Halal Bihalal, Merawat Tradisi Silaturahim Usai Lebaran
Sumber Gambar :Momen Idul Fitri identik diikuti dengan acara halal bihalal. Halal bihalal adalah istilah yang muncul setelah pertemuan antara Presiden pertama RI Soekarno dan ulama pendiri Nahdlatul Ulama, KH Abdul Wahab Hasbullah.
Berdasarkan sejarahnya,
istilah halal bihalal muncul didasari pada latar belakang peristiwa tahun 1948
atau atau tiga tahun pasca Kemerdekaan RI tahun 1945. Saat itu, masyarakat
Indonesia dilanda gejala disintegrasi bangsa.
Hal itu dirandai dengan
maraknya para elite politik saling bertengkar. Mereka tidak mau duduk dalam
satu forum. Di sisi lain, kondisi bangsa mengkhawatirkan karena pemberontakan
terjadi di mana-mana.
Kondisi ini membuat Presiden
Soekarno gelisah dan berupaya untuk
mencari solusinya. Di pertengahan bulan Ramadan tahun 1948, Bung Karno pun
memanggil KH Wahab Hasbullah ke istana negara.
Bung Karno meminta pendapat
KH Wahab dalam mengatasi situasi politik Indonesia yang tidak sehat tersebut.

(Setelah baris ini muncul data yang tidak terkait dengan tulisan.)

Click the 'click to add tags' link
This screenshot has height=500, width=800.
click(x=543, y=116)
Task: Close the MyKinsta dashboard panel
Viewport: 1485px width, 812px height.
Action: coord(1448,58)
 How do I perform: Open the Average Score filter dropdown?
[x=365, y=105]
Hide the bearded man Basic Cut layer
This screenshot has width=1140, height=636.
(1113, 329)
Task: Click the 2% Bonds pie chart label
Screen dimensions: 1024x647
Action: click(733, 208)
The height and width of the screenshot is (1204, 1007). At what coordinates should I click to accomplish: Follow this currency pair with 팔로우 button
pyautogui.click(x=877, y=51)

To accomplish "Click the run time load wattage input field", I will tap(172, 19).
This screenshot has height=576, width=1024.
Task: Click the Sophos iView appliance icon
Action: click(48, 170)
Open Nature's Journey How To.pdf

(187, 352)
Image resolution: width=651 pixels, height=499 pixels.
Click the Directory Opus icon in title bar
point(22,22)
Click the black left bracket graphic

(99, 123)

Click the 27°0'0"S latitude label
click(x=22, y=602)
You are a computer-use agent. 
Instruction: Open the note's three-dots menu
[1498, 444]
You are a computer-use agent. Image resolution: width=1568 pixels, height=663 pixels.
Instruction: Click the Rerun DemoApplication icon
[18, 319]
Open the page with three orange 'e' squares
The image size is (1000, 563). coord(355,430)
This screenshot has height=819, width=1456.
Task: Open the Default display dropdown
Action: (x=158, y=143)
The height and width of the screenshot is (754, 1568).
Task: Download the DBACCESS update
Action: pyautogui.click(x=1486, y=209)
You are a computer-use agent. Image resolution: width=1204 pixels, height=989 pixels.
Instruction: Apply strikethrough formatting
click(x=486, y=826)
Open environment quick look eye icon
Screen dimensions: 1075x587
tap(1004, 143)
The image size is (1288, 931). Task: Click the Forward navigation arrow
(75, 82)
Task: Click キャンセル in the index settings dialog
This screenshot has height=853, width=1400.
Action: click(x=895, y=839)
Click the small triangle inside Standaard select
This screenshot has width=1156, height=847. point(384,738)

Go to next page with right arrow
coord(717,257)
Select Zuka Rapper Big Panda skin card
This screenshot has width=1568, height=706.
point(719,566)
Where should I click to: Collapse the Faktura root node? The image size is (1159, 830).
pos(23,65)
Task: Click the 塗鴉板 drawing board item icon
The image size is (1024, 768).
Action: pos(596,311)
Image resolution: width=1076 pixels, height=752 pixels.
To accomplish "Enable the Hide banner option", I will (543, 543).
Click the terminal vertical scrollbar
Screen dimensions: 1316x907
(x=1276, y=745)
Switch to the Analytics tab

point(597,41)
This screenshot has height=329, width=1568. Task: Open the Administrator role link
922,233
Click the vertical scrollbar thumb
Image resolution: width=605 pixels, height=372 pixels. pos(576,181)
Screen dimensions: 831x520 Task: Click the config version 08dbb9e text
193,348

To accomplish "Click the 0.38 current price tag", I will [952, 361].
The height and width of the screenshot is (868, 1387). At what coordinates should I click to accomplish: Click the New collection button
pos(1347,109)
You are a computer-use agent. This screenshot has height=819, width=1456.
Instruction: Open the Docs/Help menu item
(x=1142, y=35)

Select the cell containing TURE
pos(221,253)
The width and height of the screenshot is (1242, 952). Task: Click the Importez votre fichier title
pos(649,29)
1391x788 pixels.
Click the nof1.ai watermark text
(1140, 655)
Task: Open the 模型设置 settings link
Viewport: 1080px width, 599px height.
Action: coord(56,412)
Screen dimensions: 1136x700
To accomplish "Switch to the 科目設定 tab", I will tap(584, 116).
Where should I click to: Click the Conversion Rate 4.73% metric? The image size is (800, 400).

Kemudian KH Wahab memberi saran kepada Bung Karno untuk menyelenggarakan
silaturahim, karena momentumnya tepat karena umat Islam akan merayakan Hari
Raya Idul Fitri.
Terhadap saran KH Wahab,
Bung Karno menyanggah dan menganggap silaturahim memang sudah biasa dilakukan
umat Islam tiap Lebaran.
Karena Bung Karno belum
menerima sarannya, KH Wahab pun akhirnya mengusulkan istilah halal bihalal. KH
Wahab beralasan halal bihalal sangat tepat karena saat itu menganggap para
elite politik tidak mau bersatu karena mereka saling menyalahkan.
Dari saran KH Wahab itulah,
kemudian Bung Karno pada Hari Raya Idul Fitri mengundang semua tokoh politik
untuk datang ke Istana Negara. Acara silaturahim di Istana Negara itu kemudian
diberi tajuk halal bihalal.
Sejak saat itulah kemudian
instansi-instansi pemerintah yang merupakan orang-orang Bung Karno menyelenggarakan
halal bihalal, yang kemudian diikuti juga oleh masyarakat secara luas.
Istilah halal bihalal pun
akhirnya masih terus dipakai sampai hari ini sebagai kegiatan rutin dan budaya
Indonesia setiap perayaan Idul Fitri.
Tradisi halal bihalal juga
tetap relevan dan ruhnya memperkuat jalinan silaturahim, nilai-nilai yang
sangat dianjurkan untuk umat Islam. Bahkan, Gus Dur pernah menyampaikan
pernyataan di kitab manapun tidak akan ditemukan istilah halal bihalal karena
merupakan tradisi bangsa Indonesia.
Karena masih pandemi
Covid-19, halal bihalal pada Idul Fitri 1443 H masih dibatasi. Tidak ada open
house yang diselenggarakan pemerintah. Namun di tengah masyarakat, halal
bihalal tahun 2022 ini kembali dilaksanakan.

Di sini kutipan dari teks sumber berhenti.